__What the task asks__
Copy out every line of the data that has the word "CATHEDRAL" somewhere in it.

__Study material__
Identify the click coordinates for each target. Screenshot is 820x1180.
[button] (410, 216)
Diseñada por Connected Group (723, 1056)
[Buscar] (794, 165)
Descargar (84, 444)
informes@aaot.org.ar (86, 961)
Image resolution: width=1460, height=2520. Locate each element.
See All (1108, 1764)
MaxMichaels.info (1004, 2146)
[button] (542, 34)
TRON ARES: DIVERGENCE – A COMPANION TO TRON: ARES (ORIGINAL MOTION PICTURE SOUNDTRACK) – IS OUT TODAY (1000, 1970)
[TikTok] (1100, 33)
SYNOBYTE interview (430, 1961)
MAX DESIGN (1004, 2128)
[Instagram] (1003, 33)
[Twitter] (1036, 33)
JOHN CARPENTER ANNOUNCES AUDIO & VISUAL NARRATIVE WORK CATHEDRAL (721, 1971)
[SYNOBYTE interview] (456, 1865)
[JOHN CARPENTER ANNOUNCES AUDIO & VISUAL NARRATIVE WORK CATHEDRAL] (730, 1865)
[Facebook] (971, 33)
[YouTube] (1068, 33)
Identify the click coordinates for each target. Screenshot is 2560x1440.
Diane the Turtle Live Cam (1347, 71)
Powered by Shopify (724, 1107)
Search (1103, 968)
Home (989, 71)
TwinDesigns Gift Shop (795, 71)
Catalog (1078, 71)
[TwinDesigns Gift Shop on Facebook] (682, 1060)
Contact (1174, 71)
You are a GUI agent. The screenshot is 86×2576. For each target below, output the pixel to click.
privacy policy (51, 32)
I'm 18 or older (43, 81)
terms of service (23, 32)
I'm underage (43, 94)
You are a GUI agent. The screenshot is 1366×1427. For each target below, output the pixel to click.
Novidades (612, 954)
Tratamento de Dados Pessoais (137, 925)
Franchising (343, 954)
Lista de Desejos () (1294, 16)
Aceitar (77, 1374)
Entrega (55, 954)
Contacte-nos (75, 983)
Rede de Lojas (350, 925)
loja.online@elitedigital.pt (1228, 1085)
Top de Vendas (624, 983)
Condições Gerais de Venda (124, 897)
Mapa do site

__Exercise output__
JOHN CARPENTER ANNOUNCES AUDIO & VISUAL NARRATIVE WORK CATHEDRAL (721, 1971)
[JOHN CARPENTER ANNOUNCES AUDIO & VISUAL NARRATIVE WORK CATHEDRAL] (730, 1865)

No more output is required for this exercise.